Distinguishing kernel bugs from invalid inputs

From: Dmitry Vyukov
Date: Thu Oct 19 2017 - 04:25:35 EST


Hello,

As you may know we are doing some automated kernel testing with
syzkaller fuzzer. For that we need to be able to distinguish kernel
bugs (something to notify kernel mailing lists about) from console
messages provoked by various invalid inputs to kernel (effectively
EINVAL coming from user-space or devices, either real or test). From
time to time we have problems with "WARNING:" messages.
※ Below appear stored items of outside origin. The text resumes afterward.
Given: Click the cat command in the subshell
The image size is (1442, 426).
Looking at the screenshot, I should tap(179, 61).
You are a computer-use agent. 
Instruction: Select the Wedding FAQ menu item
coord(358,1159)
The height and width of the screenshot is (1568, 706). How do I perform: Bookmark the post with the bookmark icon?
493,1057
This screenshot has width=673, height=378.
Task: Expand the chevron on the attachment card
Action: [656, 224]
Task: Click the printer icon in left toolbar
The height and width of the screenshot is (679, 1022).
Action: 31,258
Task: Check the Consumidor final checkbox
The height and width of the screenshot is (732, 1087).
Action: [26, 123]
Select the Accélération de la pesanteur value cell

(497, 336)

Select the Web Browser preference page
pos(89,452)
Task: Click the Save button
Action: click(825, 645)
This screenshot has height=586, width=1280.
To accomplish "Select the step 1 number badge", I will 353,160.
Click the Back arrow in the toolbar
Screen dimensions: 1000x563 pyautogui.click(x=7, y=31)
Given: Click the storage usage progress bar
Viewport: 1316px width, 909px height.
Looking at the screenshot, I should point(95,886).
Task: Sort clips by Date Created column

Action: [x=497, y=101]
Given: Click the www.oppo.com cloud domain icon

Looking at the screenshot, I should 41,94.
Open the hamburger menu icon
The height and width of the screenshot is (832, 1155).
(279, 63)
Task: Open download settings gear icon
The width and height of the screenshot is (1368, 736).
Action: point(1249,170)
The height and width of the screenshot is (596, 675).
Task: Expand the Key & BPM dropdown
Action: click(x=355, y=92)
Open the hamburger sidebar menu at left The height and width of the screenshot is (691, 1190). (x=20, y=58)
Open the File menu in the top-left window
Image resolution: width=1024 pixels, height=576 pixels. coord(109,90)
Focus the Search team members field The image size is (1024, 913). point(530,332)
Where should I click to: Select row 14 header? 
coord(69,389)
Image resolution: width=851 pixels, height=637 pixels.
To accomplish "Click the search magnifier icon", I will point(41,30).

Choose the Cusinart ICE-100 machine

Most of the time they do mean kernel bugs (just not fatal), and we
found 100+ bugs based on WARNING messages and kernel mostly follows
this meaning of WARNING. But every now and then they are used for
invalid inputs and we see some push back from developers saying that
it's fine to use WARNING for, say, bad data coming from a USB device.
Comments in include/asm-generic/bug.h are not definitive in this
regard.

So I would like kernel community to define some policy around console
output that allows automatically detecting when there is a bug in
kernel, and then document it so that we don't need to get back to this
question again and again. I think it will also be useful for
administrators and users staring at dmesg. And have obvious
implications when panic_on_warn is set (not sure if it's used by
anybody in production, though). I also heard about effective
(unintentional) local DoS caused by buggy programs provoking WARNINGs
in tight loop when serial output is actually always captured.

I don't have strong preference as to how exactly it should look like.
And to make it clear, printing messages and stacks, if necessary, on
invalid inputs if fine, it just needs to be distinguishable from
kernel bugs. We could use pr_err (not containing "WARNING"!), or there
was a mention of a new macro a-la PROBLEM(). Other options?

Thoughts?

Thanks